**Problem description**
Leave every picture behind and copy the rest of the entries below exactly.

**Provided records**
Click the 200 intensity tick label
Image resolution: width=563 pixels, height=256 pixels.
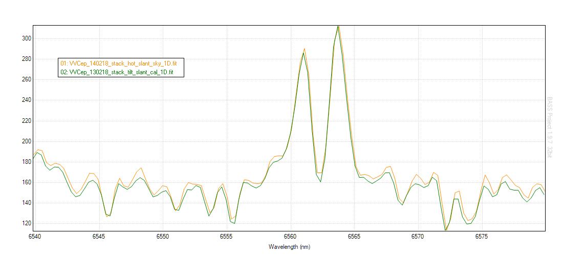[x=26, y=141]
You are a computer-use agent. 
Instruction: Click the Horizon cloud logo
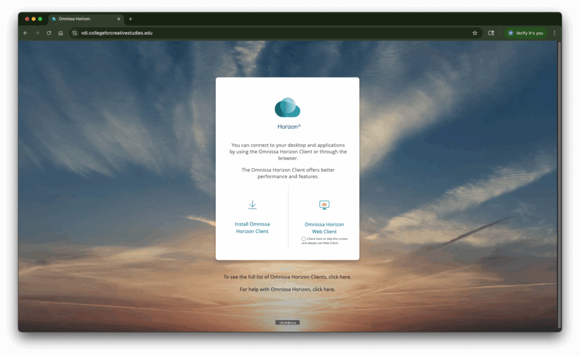point(287,108)
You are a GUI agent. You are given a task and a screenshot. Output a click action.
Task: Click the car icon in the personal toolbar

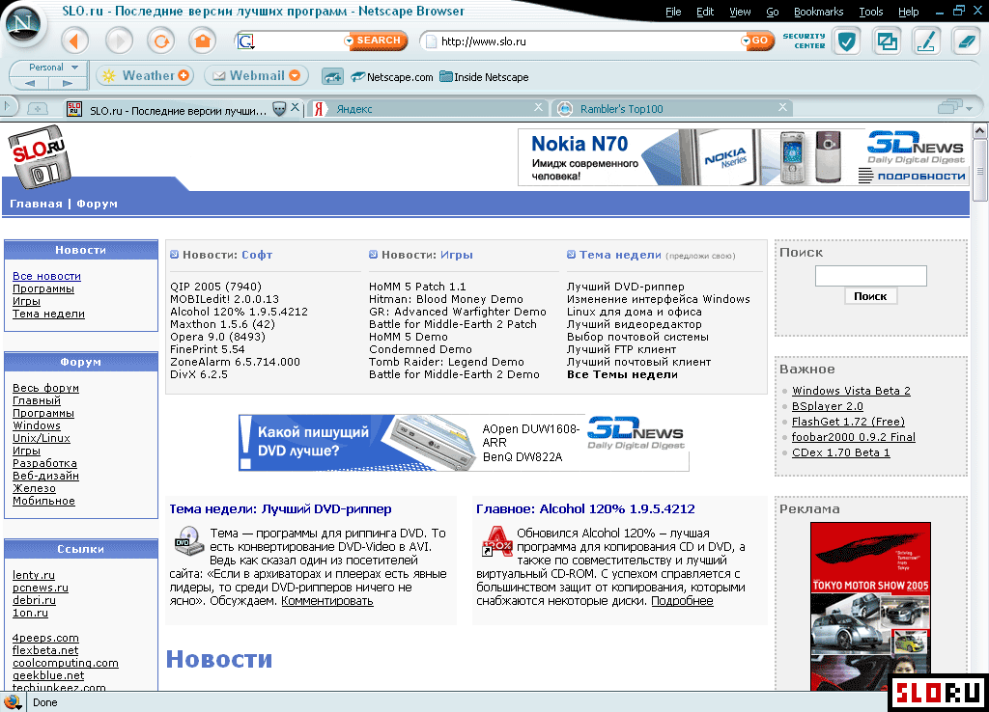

**Response area**
Click the 200 intensity tick label
Image resolution: width=563 pixels, height=256 pixels.
[x=26, y=141]
You are a computer-use agent. 
Instruction: Click the Horizon cloud logo
point(287,108)
You are a GUI agent. You are given a task and a screenshot. Output a click action.
Task: Click the car icon in the personal toolbar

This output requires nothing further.